The task →
Nothing in the data may be altered as it is transcribed.

Supplied data →
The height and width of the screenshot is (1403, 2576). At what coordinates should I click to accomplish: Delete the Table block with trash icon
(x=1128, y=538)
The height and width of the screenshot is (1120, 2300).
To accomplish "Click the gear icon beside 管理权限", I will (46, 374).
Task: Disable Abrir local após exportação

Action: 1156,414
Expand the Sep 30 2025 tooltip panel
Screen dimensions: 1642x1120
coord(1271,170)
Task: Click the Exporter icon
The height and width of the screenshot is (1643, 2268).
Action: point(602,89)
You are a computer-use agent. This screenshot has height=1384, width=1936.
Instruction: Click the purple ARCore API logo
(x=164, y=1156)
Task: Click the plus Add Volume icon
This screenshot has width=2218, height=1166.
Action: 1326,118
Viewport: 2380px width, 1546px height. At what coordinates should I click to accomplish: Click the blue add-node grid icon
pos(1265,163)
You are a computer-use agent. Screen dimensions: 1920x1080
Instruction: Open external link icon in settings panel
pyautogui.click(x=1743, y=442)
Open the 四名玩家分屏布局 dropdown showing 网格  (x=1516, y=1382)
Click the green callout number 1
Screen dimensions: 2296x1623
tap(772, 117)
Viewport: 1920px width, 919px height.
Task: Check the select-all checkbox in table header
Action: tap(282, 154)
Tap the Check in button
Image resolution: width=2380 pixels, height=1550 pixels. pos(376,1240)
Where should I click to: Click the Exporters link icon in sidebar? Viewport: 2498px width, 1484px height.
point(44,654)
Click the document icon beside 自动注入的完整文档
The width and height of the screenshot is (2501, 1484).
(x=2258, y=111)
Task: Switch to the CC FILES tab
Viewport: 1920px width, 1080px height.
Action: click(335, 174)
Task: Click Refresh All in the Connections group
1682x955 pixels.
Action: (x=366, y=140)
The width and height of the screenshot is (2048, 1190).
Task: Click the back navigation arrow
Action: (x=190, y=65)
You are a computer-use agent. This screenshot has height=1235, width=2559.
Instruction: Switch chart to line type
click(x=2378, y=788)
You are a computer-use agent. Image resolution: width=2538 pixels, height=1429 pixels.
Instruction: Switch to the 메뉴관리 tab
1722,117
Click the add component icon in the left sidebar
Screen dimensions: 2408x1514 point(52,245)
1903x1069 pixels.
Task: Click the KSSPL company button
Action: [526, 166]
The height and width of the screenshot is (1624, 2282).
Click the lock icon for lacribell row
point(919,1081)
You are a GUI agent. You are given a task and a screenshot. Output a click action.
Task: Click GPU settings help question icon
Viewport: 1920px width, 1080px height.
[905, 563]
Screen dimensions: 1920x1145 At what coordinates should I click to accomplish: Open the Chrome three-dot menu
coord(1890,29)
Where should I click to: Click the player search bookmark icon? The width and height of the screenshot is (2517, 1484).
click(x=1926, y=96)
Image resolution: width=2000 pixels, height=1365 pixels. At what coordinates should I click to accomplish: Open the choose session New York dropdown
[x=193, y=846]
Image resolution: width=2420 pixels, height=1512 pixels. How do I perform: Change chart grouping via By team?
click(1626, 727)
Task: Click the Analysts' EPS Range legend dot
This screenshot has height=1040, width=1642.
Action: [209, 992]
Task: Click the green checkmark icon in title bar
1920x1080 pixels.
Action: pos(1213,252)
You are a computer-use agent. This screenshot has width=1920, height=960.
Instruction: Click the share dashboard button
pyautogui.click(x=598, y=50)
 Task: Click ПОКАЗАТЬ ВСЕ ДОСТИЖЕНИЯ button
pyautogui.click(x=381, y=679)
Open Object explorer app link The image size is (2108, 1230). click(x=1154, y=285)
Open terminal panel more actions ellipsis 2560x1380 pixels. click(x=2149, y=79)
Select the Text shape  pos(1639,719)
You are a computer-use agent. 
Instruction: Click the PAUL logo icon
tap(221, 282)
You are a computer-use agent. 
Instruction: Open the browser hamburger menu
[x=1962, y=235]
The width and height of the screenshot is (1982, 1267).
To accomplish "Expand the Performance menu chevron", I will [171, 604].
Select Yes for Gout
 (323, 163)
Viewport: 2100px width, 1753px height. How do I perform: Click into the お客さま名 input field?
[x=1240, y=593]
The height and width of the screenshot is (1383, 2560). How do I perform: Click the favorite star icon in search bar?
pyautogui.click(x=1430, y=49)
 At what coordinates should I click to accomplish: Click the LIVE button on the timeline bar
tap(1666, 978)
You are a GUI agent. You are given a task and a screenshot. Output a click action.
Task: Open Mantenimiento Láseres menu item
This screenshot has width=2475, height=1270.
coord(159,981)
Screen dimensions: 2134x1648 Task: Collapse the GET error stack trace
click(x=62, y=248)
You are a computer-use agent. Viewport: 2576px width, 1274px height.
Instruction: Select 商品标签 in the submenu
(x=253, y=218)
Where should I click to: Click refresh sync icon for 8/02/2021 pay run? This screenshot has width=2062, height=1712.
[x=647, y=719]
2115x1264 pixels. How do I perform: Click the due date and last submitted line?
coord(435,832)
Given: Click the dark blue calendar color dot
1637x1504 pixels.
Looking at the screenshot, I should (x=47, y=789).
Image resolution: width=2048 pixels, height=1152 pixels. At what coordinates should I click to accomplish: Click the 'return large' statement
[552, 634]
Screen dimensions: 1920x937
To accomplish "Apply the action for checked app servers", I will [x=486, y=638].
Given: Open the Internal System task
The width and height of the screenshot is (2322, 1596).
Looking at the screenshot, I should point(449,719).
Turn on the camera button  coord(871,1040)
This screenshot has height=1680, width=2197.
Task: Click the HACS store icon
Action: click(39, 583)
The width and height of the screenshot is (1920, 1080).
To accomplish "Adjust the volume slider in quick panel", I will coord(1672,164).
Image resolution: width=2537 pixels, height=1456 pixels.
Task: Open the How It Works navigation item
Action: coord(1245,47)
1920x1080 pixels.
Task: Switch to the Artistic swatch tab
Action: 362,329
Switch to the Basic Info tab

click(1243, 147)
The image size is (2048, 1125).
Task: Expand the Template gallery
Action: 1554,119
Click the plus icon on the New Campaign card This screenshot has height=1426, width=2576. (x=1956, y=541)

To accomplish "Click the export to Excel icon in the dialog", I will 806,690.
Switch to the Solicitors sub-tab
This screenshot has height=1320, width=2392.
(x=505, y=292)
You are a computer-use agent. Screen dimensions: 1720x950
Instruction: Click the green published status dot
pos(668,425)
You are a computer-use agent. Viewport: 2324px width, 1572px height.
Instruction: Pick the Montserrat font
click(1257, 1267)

The answer →
The height and width of the screenshot is (1403, 2576). At what coordinates should I click to accomplish: Delete the Table block with trash icon
(x=1128, y=538)
The height and width of the screenshot is (1120, 2300).
To accomplish "Click the gear icon beside 管理权限", I will (46, 374).
Task: Disable Abrir local após exportação

Action: 1156,414
Expand the Sep 30 2025 tooltip panel
Screen dimensions: 1642x1120
coord(1271,170)
Task: Click the Exporter icon
The height and width of the screenshot is (1643, 2268).
Action: point(602,89)
You are a computer-use agent. This screenshot has height=1384, width=1936.
Instruction: Click the purple ARCore API logo
(x=164, y=1156)
Task: Click the plus Add Volume icon
This screenshot has width=2218, height=1166.
Action: 1326,118
Viewport: 2380px width, 1546px height. At what coordinates should I click to accomplish: Click the blue add-node grid icon
pos(1265,163)
You are a computer-use agent. Screen dimensions: 1920x1080
Instruction: Open external link icon in settings panel
pyautogui.click(x=1743, y=442)
Open the 四名玩家分屏布局 dropdown showing 网格  (x=1516, y=1382)
Click the green callout number 1
Screen dimensions: 2296x1623
tap(772, 117)
Viewport: 1920px width, 919px height.
Task: Check the select-all checkbox in table header
Action: tap(282, 154)
Tap the Check in button
Image resolution: width=2380 pixels, height=1550 pixels. pos(376,1240)
Where should I click to: Click the Exporters link icon in sidebar? Viewport: 2498px width, 1484px height.
point(44,654)
Click the document icon beside 自动注入的完整文档
The width and height of the screenshot is (2501, 1484).
(x=2258, y=111)
Task: Switch to the CC FILES tab
Viewport: 1920px width, 1080px height.
Action: click(335, 174)
Task: Click Refresh All in the Connections group
1682x955 pixels.
Action: (x=366, y=140)
The width and height of the screenshot is (2048, 1190).
Task: Click the back navigation arrow
Action: (x=190, y=65)
You are a computer-use agent. This screenshot has height=1235, width=2559.
Instruction: Switch chart to line type
click(x=2378, y=788)
You are a computer-use agent. Image resolution: width=2538 pixels, height=1429 pixels.
Instruction: Switch to the 메뉴관리 tab
1722,117
Click the add component icon in the left sidebar
Screen dimensions: 2408x1514 point(52,245)
1903x1069 pixels.
Task: Click the KSSPL company button
Action: [526, 166]
The height and width of the screenshot is (1624, 2282).
Click the lock icon for lacribell row
point(919,1081)
You are a GUI agent. You are given a task and a screenshot. Output a click action.
Task: Click GPU settings help question icon
Viewport: 1920px width, 1080px height.
[905, 563]
Screen dimensions: 1920x1145 At what coordinates should I click to accomplish: Open the Chrome three-dot menu
coord(1890,29)
Where should I click to: Click the player search bookmark icon? The width and height of the screenshot is (2517, 1484).
click(x=1926, y=96)
Image resolution: width=2000 pixels, height=1365 pixels. At what coordinates should I click to accomplish: Open the choose session New York dropdown
[x=193, y=846]
Image resolution: width=2420 pixels, height=1512 pixels. How do I perform: Change chart grouping via By team?
click(1626, 727)
Task: Click the Analysts' EPS Range legend dot
This screenshot has height=1040, width=1642.
Action: [209, 992]
Task: Click the green checkmark icon in title bar
1920x1080 pixels.
Action: pos(1213,252)
You are a computer-use agent. This screenshot has width=1920, height=960.
Instruction: Click the share dashboard button
pyautogui.click(x=598, y=50)
 Task: Click ПОКАЗАТЬ ВСЕ ДОСТИЖЕНИЯ button
pyautogui.click(x=381, y=679)
Open Object explorer app link The image size is (2108, 1230). click(x=1154, y=285)
Open terminal panel more actions ellipsis 2560x1380 pixels. click(x=2149, y=79)
Select the Text shape  pos(1639,719)
You are a computer-use agent. 
Instruction: Click the PAUL logo icon
tap(221, 282)
You are a computer-use agent. 
Instruction: Open the browser hamburger menu
[x=1962, y=235]
The width and height of the screenshot is (1982, 1267).
To accomplish "Expand the Performance menu chevron", I will [171, 604].
Select Yes for Gout
 (323, 163)
Viewport: 2100px width, 1753px height. How do I perform: Click into the お客さま名 input field?
[x=1240, y=593]
The height and width of the screenshot is (1383, 2560). How do I perform: Click the favorite star icon in search bar?
pyautogui.click(x=1430, y=49)
 At what coordinates should I click to accomplish: Click the LIVE button on the timeline bar
tap(1666, 978)
You are a GUI agent. You are given a task and a screenshot. Output a click action.
Task: Open Mantenimiento Láseres menu item
This screenshot has width=2475, height=1270.
coord(159,981)
Screen dimensions: 2134x1648 Task: Collapse the GET error stack trace
click(x=62, y=248)
You are a computer-use agent. Viewport: 2576px width, 1274px height.
Instruction: Select 商品标签 in the submenu
(x=253, y=218)
Where should I click to: Click refresh sync icon for 8/02/2021 pay run? This screenshot has width=2062, height=1712.
[x=647, y=719]
2115x1264 pixels. How do I perform: Click the due date and last submitted line?
coord(435,832)
Given: Click the dark blue calendar color dot
1637x1504 pixels.
Looking at the screenshot, I should (x=47, y=789).
Image resolution: width=2048 pixels, height=1152 pixels. At what coordinates should I click to accomplish: Click the 'return large' statement
[552, 634]
Screen dimensions: 1920x937
To accomplish "Apply the action for checked app servers", I will [x=486, y=638].
Given: Open the Internal System task
The width and height of the screenshot is (2322, 1596).
Looking at the screenshot, I should point(449,719).
Turn on the camera button  coord(871,1040)
This screenshot has height=1680, width=2197.
Task: Click the HACS store icon
Action: click(39, 583)
The width and height of the screenshot is (1920, 1080).
To accomplish "Adjust the volume slider in quick panel", I will coord(1672,164).
Image resolution: width=2537 pixels, height=1456 pixels.
Task: Open the How It Works navigation item
Action: coord(1245,47)
1920x1080 pixels.
Task: Switch to the Artistic swatch tab
Action: 362,329
Switch to the Basic Info tab

click(1243, 147)
The image size is (2048, 1125).
Task: Expand the Template gallery
Action: 1554,119
Click the plus icon on the New Campaign card This screenshot has height=1426, width=2576. (x=1956, y=541)

To accomplish "Click the export to Excel icon in the dialog", I will 806,690.
Switch to the Solicitors sub-tab
This screenshot has height=1320, width=2392.
(x=505, y=292)
You are a computer-use agent. Screen dimensions: 1720x950
Instruction: Click the green published status dot
pos(668,425)
You are a computer-use agent. Viewport: 2324px width, 1572px height.
Instruction: Pick the Montserrat font
click(1257, 1267)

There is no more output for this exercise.